Anil Aswani and Matt Olfat 2023 Optimization Hierarchy for Fair Statistical Decision Problems Annals of Statistics forthcoming.
Anil Aswani and Matt Olfat 2023 Optimization Hierarchy for Fair Statistical Decision Problems Annals of Statistics forthcoming.

From healthcare to criminal justice and finance to education, powerful algorithms are being developed and applied to all levels of society for decision-making. While AI promises to create data-driven, accurate, and more efficient decisions, algorithms are still capable of making biased predictions.


In recent years policymakers have become increasingly critical of data-driven decision-making due to fears of algorithmic discrimination, which, when left unchecked, can amplify systemic inequities and have dire consequences for communities of color and other vulnerable groups. For example, in October 2019, researchers found that an algorithm used on more than 200 million people in US hospitals to predict which patients would likely need extra medical care was found to favor white patients over black patients heavily. Bias has also been exposed in data-driven hiring decisions, criminal sentencing, credit scoring, and other practices.

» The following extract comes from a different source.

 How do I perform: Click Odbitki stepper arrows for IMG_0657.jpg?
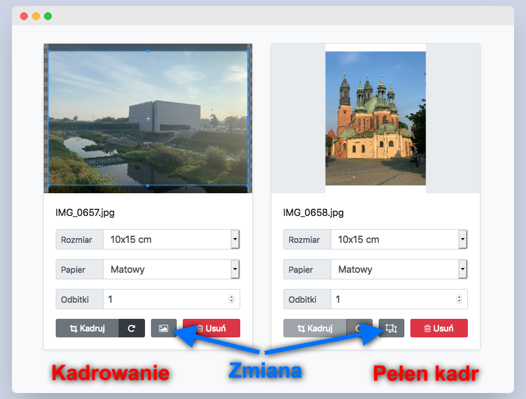tap(232, 299)
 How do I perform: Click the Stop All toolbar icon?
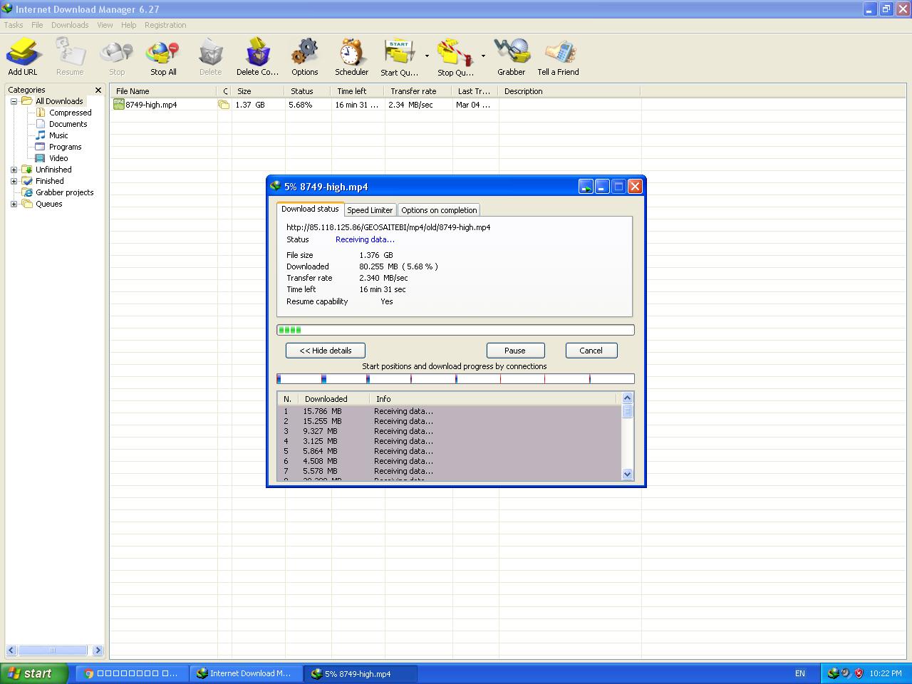[x=162, y=57]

With rising concerns about bias, researchers have begun developing data collection and modeling methodologies for fairer algorithms. However, until now, discoveries in algorithmic fairness have been limited in application, with researchers developing statistical techniques that are highly context-based and only applicable in specific, single-use settings. These approaches to fairness often only incorporate numerical attributes, such as income or age, or can only simultaneously accommodate up to two protected groups. These limitations are mainly due to the inherent non-convexity of fairness, making computation notoriously tricky.


In Optimization Hierarchy for Fair Statistical Decision Problems, forthcoming from Annals of Statistics journal, IEOR Professor Anil Aswani and co-author Matt Olfat (PhD IEOR ‘20) develop the first-ever theoretically proven approach to fairness that is not confined to specific, single-use contexts. Using the setting of statistical decision problems, Aswani and Olfat have created a novel method to build linear models that can be applied across numerous diverse groups that represent both numerical and non-numerical characteristics and traits.

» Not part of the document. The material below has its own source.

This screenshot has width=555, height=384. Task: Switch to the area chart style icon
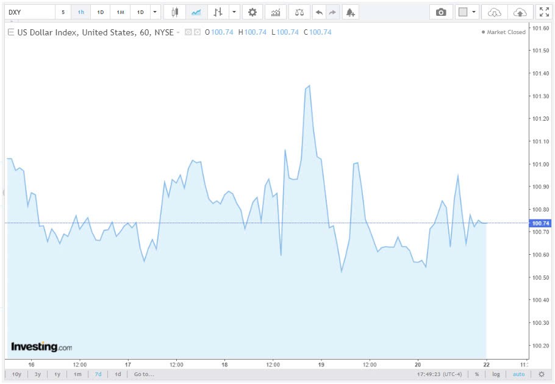coord(196,12)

Aswani and Olfat's new method allows distinguishing attributes to become stochastically independent variables by characterizing independence as moment conditions. Once moment conditions characterize independence, this allows, them to be incorporated into linear models that can then be numerically computed by solving optimization problems.


With Aswani and Olfat’s novel approach, complex decisions that are often troubled by bias in sectors like health care, criminal justice, and finance, can now be proven to be fairer across age, gender, race, ethnicity, religion, disability, sexual orientation, sexual identity, education, national origin, or any other distinguishing characteristic or trait. In Optimization Hierarchy for Fair Statistical Decision Problems, Aswani and Olfat push data-driven decision-making closer to the promise of unbiased accuracy for an inclusive, fairer future.